# [BRIEF]
Swap "Stop button" for "Pause button" in every one of the following records and reproduce them with nothing else altered.

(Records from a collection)
= = = =

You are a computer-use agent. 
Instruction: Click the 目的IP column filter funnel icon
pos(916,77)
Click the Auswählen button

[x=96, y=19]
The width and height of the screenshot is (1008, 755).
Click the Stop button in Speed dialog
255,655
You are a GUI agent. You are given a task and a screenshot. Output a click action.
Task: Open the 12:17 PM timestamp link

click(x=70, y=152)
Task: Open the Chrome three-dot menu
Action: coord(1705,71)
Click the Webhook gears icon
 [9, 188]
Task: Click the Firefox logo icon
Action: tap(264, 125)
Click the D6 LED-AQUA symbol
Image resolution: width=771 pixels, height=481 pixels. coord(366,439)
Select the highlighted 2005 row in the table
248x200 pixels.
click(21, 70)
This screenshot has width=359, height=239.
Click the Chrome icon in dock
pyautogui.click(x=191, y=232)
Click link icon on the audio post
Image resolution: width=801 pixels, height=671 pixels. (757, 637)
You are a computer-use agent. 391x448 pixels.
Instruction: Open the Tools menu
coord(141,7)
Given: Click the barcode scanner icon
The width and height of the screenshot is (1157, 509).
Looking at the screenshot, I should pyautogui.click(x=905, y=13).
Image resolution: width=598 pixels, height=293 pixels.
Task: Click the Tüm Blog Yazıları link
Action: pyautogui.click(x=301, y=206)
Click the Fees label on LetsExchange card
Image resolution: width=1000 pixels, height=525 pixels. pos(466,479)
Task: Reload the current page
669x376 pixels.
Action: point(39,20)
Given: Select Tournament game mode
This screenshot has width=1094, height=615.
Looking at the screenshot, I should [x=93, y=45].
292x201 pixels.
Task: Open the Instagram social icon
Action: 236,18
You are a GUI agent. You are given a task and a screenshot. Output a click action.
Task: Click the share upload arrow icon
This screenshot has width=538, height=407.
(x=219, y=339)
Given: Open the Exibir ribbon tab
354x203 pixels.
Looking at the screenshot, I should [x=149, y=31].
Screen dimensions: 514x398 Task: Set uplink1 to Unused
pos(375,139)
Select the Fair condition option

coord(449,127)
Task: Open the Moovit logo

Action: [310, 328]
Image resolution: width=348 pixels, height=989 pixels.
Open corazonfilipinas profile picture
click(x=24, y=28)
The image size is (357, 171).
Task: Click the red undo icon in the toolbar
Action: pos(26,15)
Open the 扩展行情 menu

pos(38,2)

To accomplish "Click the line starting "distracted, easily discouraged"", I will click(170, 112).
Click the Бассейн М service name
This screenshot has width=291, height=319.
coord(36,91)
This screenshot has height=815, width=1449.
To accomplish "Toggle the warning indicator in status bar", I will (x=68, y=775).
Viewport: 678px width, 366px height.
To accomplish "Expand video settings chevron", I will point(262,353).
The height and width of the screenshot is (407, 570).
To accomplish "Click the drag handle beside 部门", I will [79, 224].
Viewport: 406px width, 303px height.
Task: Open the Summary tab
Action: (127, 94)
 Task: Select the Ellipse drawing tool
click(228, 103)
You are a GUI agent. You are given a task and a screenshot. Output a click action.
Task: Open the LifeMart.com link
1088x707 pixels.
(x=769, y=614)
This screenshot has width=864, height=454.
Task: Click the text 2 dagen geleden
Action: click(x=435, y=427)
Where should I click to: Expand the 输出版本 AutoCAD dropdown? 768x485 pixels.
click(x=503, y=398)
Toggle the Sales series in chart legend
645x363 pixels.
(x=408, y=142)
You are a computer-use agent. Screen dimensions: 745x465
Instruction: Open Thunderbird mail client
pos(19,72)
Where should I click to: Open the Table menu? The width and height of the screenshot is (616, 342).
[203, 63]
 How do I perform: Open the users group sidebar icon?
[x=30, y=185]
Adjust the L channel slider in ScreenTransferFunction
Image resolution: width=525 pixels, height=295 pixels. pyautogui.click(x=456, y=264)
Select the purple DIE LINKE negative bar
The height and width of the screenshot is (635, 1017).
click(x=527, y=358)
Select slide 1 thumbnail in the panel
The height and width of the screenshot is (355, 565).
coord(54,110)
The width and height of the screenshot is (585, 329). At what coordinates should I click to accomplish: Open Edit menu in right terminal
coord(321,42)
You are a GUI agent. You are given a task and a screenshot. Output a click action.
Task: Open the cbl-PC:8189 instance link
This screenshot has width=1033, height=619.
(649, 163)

= = = =

# [FINISHED TASK]
You are a computer-use agent. 
Instruction: Click the 目的IP column filter funnel icon
pos(916,77)
Click the Auswählen button

[x=96, y=19]
The width and height of the screenshot is (1008, 755).
Click the Pause button in Speed dialog
255,655
You are a GUI agent. You are given a task and a screenshot. Output a click action.
Task: Open the 12:17 PM timestamp link

click(x=70, y=152)
Task: Open the Chrome three-dot menu
Action: coord(1705,71)
Click the Webhook gears icon
 [9, 188]
Task: Click the Firefox logo icon
Action: tap(264, 125)
Click the D6 LED-AQUA symbol
Image resolution: width=771 pixels, height=481 pixels. coord(366,439)
Select the highlighted 2005 row in the table
248x200 pixels.
click(21, 70)
This screenshot has width=359, height=239.
Click the Chrome icon in dock
pyautogui.click(x=191, y=232)
Click link icon on the audio post
Image resolution: width=801 pixels, height=671 pixels. (757, 637)
You are a computer-use agent. 391x448 pixels.
Instruction: Open the Tools menu
coord(141,7)
Given: Click the barcode scanner icon
The width and height of the screenshot is (1157, 509).
Looking at the screenshot, I should pyautogui.click(x=905, y=13).
Image resolution: width=598 pixels, height=293 pixels.
Task: Click the Tüm Blog Yazıları link
Action: pyautogui.click(x=301, y=206)
Click the Fees label on LetsExchange card
Image resolution: width=1000 pixels, height=525 pixels. pos(466,479)
Task: Reload the current page
669x376 pixels.
Action: point(39,20)
Given: Select Tournament game mode
This screenshot has width=1094, height=615.
Looking at the screenshot, I should [x=93, y=45].
292x201 pixels.
Task: Open the Instagram social icon
Action: 236,18
You are a GUI agent. You are given a task and a screenshot. Output a click action.
Task: Click the share upload arrow icon
This screenshot has width=538, height=407.
(x=219, y=339)
Given: Open the Exibir ribbon tab
354x203 pixels.
Looking at the screenshot, I should [x=149, y=31].
Screen dimensions: 514x398 Task: Set uplink1 to Unused
pos(375,139)
Select the Fair condition option

coord(449,127)
Task: Open the Moovit logo

Action: [310, 328]
Image resolution: width=348 pixels, height=989 pixels.
Open corazonfilipinas profile picture
click(x=24, y=28)
The image size is (357, 171).
Task: Click the red undo icon in the toolbar
Action: pos(26,15)
Open the 扩展行情 menu

pos(38,2)

To accomplish "Click the line starting "distracted, easily discouraged"", I will click(170, 112).
Click the Бассейн М service name
This screenshot has width=291, height=319.
coord(36,91)
This screenshot has height=815, width=1449.
To accomplish "Toggle the warning indicator in status bar", I will (x=68, y=775).
Viewport: 678px width, 366px height.
To accomplish "Expand video settings chevron", I will point(262,353).
The height and width of the screenshot is (407, 570).
To accomplish "Click the drag handle beside 部门", I will [79, 224].
Viewport: 406px width, 303px height.
Task: Open the Summary tab
Action: (127, 94)
 Task: Select the Ellipse drawing tool
click(228, 103)
You are a GUI agent. You are given a task and a screenshot. Output a click action.
Task: Open the LifeMart.com link
1088x707 pixels.
(x=769, y=614)
This screenshot has width=864, height=454.
Task: Click the text 2 dagen geleden
Action: click(x=435, y=427)
Where should I click to: Expand the 输出版本 AutoCAD dropdown? 768x485 pixels.
click(x=503, y=398)
Toggle the Sales series in chart legend
645x363 pixels.
(x=408, y=142)
You are a computer-use agent. Screen dimensions: 745x465
Instruction: Open Thunderbird mail client
pos(19,72)
Where should I click to: Open the Table menu? The width and height of the screenshot is (616, 342).
[203, 63]
 How do I perform: Open the users group sidebar icon?
[x=30, y=185]
Adjust the L channel slider in ScreenTransferFunction
Image resolution: width=525 pixels, height=295 pixels. pyautogui.click(x=456, y=264)
Select the purple DIE LINKE negative bar
The height and width of the screenshot is (635, 1017).
click(x=527, y=358)
Select slide 1 thumbnail in the panel
The height and width of the screenshot is (355, 565).
coord(54,110)
The width and height of the screenshot is (585, 329). At what coordinates should I click to accomplish: Open Edit menu in right terminal
coord(321,42)
You are a GUI agent. You are given a task and a screenshot. Output a click action.
Task: Open the cbl-PC:8189 instance link
This screenshot has width=1033, height=619.
(649, 163)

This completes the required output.